Perhaps the greatest change in production is coming from sailing legend Ellen MacArthur as she heralds the shift from a linear to a circular apparel economy. She launched the Circular Fibres Initiative at the Copenhagen Fashion Summit in 2017, encouraging the collaboration needed from industry heavyweights, such as Kering and Inditex (which owns brands including Zara and Massimo Dutti), to reform the textile supply chain so everything is reused in a continuous cycle.

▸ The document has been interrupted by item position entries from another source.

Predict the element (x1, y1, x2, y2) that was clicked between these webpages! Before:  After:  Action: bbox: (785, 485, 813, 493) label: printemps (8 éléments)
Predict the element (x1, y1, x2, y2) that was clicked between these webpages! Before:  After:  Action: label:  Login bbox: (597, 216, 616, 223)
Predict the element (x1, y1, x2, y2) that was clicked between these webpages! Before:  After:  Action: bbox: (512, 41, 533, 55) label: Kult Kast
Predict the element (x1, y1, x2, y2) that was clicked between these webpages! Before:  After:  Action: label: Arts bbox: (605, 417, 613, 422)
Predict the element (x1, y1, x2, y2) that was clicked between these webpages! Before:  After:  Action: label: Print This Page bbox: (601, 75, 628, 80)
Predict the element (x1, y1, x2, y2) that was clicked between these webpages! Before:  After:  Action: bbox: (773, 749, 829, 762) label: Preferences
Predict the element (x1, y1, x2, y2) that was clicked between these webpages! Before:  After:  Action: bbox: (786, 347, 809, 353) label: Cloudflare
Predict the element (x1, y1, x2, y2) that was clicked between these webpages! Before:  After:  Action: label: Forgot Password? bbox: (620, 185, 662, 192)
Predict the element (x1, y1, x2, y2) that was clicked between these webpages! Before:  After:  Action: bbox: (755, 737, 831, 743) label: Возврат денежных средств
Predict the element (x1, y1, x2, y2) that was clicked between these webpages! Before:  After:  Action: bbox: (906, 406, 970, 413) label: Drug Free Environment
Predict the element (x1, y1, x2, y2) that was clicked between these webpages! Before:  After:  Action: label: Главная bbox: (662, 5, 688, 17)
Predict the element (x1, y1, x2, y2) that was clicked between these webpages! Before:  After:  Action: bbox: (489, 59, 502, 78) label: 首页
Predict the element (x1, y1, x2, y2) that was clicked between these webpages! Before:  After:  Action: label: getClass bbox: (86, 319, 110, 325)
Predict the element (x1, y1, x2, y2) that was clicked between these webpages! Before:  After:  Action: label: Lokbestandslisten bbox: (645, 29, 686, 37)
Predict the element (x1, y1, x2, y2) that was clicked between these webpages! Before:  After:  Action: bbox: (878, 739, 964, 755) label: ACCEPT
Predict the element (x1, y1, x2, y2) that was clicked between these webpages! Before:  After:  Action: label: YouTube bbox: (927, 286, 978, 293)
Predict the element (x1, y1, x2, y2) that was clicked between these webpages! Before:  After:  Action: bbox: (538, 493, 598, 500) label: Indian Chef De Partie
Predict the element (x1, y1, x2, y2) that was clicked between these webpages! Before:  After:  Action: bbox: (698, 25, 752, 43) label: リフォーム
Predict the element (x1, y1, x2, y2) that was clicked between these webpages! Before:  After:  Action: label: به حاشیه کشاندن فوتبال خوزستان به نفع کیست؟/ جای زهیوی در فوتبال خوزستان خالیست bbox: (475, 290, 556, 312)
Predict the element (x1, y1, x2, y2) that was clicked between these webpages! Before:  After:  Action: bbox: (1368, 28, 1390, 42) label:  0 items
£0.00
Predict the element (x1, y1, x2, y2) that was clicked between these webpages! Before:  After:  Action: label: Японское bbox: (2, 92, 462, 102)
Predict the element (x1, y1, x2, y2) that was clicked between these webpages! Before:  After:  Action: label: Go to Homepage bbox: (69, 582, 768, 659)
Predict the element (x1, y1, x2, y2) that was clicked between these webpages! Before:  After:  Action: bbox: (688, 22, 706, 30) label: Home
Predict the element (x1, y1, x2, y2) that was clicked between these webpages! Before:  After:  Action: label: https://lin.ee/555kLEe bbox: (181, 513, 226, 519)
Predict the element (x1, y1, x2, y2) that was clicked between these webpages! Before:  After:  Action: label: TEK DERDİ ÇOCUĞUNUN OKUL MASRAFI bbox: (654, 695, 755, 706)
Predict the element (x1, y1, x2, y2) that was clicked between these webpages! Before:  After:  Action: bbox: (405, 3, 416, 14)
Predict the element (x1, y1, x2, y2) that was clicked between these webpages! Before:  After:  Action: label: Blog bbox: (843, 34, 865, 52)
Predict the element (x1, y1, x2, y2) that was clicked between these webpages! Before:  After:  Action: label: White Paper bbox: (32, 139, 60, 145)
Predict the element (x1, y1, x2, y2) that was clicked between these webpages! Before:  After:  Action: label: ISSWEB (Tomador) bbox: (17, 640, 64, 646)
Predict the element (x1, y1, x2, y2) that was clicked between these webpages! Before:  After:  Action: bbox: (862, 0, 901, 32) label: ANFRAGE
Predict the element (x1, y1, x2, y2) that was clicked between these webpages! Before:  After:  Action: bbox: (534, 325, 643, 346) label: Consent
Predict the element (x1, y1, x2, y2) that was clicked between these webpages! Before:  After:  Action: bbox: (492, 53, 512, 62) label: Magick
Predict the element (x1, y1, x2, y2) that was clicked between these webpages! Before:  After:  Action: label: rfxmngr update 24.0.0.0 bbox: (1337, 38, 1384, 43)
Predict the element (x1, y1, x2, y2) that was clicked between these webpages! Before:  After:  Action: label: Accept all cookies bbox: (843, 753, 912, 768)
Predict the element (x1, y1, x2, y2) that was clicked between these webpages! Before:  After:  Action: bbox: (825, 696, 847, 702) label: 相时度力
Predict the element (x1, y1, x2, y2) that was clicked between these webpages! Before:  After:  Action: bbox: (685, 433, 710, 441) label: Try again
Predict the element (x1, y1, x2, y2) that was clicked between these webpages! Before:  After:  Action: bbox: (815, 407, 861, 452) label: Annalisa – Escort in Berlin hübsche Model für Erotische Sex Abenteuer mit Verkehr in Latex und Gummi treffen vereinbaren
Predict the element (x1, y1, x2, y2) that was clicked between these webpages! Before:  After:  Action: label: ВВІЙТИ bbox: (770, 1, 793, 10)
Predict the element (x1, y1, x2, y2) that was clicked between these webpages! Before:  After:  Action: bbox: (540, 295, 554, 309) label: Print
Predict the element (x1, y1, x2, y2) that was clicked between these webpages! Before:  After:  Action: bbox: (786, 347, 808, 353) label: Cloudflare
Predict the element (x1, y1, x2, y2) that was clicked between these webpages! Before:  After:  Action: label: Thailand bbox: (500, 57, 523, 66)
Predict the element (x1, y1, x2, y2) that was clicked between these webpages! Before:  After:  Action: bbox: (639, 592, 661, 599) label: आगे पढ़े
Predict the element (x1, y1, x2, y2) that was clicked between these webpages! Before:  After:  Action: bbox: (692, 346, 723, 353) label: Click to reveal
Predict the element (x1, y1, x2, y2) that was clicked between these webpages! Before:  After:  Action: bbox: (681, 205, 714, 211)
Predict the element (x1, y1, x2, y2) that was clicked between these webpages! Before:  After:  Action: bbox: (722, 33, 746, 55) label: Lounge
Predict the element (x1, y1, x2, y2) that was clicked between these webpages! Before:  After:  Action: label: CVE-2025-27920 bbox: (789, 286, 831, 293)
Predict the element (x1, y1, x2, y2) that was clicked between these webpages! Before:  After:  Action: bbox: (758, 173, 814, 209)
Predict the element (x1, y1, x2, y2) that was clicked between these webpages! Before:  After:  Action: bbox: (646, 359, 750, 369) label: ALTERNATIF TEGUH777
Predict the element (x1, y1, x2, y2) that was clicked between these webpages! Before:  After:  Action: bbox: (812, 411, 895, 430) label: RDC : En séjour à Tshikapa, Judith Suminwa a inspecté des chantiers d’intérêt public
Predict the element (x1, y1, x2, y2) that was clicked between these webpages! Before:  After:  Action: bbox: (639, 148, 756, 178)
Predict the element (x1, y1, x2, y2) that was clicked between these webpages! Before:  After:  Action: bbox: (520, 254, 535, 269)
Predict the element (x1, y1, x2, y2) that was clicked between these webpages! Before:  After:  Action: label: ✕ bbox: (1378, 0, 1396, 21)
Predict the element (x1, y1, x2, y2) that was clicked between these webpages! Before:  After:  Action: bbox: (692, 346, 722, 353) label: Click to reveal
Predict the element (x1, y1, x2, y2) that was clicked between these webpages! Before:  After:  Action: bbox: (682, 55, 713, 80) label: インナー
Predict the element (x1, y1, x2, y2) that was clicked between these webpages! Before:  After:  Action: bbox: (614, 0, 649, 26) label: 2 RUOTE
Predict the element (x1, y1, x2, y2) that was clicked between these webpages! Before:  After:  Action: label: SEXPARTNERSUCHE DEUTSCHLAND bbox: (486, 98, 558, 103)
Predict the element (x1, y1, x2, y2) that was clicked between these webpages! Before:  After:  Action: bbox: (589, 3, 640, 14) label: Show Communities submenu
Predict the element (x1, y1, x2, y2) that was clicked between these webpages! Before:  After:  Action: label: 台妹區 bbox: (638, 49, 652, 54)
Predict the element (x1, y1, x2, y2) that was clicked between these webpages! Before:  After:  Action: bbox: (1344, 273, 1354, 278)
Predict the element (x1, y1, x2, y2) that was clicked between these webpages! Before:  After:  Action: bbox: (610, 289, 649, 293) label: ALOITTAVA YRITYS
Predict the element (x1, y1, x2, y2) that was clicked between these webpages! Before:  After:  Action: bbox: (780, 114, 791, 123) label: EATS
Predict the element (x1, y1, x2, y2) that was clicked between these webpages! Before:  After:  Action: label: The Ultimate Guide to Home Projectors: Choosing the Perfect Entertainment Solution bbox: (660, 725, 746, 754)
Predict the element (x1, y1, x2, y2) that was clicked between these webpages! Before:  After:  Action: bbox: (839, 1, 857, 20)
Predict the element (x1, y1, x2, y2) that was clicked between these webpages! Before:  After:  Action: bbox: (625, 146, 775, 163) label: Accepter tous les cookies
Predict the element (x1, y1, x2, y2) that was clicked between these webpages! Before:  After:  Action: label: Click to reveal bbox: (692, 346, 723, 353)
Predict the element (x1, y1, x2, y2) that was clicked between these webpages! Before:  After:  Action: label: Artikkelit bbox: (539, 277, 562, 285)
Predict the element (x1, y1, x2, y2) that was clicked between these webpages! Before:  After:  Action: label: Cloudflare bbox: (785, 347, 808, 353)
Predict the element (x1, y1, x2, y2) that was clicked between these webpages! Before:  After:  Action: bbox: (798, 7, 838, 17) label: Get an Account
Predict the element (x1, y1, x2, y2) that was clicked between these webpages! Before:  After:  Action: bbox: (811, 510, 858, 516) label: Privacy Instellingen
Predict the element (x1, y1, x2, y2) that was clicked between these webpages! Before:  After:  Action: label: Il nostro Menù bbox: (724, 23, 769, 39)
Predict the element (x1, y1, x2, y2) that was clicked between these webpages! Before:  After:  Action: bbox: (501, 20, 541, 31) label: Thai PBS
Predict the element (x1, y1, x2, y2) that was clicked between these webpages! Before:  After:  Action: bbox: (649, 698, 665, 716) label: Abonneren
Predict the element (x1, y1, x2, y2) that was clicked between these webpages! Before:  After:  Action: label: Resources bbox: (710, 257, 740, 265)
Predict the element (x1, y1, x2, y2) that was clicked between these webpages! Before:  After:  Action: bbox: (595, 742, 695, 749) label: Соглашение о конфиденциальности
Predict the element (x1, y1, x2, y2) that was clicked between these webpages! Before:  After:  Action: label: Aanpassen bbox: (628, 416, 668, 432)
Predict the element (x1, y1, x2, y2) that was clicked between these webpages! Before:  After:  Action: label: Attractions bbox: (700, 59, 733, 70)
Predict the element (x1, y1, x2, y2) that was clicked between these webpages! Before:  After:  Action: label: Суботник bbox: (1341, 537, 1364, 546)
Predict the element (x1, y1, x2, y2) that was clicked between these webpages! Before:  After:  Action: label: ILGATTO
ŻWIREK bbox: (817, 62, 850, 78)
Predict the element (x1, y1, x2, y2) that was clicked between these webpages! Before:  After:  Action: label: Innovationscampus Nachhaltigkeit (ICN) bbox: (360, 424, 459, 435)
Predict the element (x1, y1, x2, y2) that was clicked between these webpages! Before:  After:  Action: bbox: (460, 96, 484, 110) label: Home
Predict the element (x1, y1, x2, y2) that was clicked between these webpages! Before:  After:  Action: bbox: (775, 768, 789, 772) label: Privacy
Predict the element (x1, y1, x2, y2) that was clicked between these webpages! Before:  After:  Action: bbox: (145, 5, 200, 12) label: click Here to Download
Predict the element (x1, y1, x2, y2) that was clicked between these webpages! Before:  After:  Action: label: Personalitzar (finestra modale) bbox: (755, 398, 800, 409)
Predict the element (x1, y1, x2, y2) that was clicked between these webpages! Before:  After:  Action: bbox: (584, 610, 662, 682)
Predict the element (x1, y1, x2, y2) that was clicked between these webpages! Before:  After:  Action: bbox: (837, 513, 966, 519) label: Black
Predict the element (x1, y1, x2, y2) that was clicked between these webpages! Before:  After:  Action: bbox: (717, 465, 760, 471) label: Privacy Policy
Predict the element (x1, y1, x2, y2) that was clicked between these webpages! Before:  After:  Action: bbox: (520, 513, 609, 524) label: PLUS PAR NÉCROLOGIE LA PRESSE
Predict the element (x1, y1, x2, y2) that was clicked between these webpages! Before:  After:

Hannah Jones, Nike’s chief sustainability officer, explains that in a circular economy, “everything you make can be reborn and reused.” 

How will this translate in our wardrobes? “What you wear will be made of a by-product, such as vegan leather made from leftover wine products or fabrics made from bio-waste, like pineapple peel,” says Gedda. Or even 100-percent recycled material: Kering and H&M have both invested in Worn Again, a London-based firm developing a way to separate cotton-polyester blends, reprocessing them to a virgin-like state. 

“As science-fiction writer William Gibson said, ‘The future is already here — it’s just not very evenly distributed,’ and that’s what we are seeing,” says Jones. “We are putting the future on people. The question is: How do you scale it and change the entire industry? How do you make these the mainstream products of the future?” That, she says, is what brands are working on. Nike has managed it with its Flyprint running shoe, which has a 3-D-printed upper, and Kenya’s Eliud Kipchoge ran in a pair of Nike’s Zoom Vaporfly Elite Flyprints when he won the London Marathon in April. As for the idea that pro-environment business practices are loss leaders, Jones says: “We discarded that myth long ago. We are investing in growth and in the future.”

There are plenty of other innovations on the horizon, like sewing robots (or “sewbots”), which Gedda says will revolutionize manufacturing. Garment workers will be trained to run the machines rather than sew themselves so they will be working in cleaner, safer environments. There will be more customization via software, such as what London’s Unmade has developed for factory knitting machines, making each garment produced different from the previous one. “We will move from supply-driven to demand-driven,” says Gedda. “You won’t have leftover clothes because you won’t produce anything that won’t be sold. Economies of scale will disappear.”

Will artificial intelligence eventually tell us what to put on in the morning? Maybe. What is certain is that while much of this seems exotic now, “given how quickly everything is evolving, in 10 years this will all seem normal,” says Daveu. With a circular economy and lab-generated materials, the idea of more planet-friendly attire is not only pleasing and uplifting but also ennobling. Coco Chanel famously said, “Fashion comes and goes.” But in our future, fashion will come around again and again and again.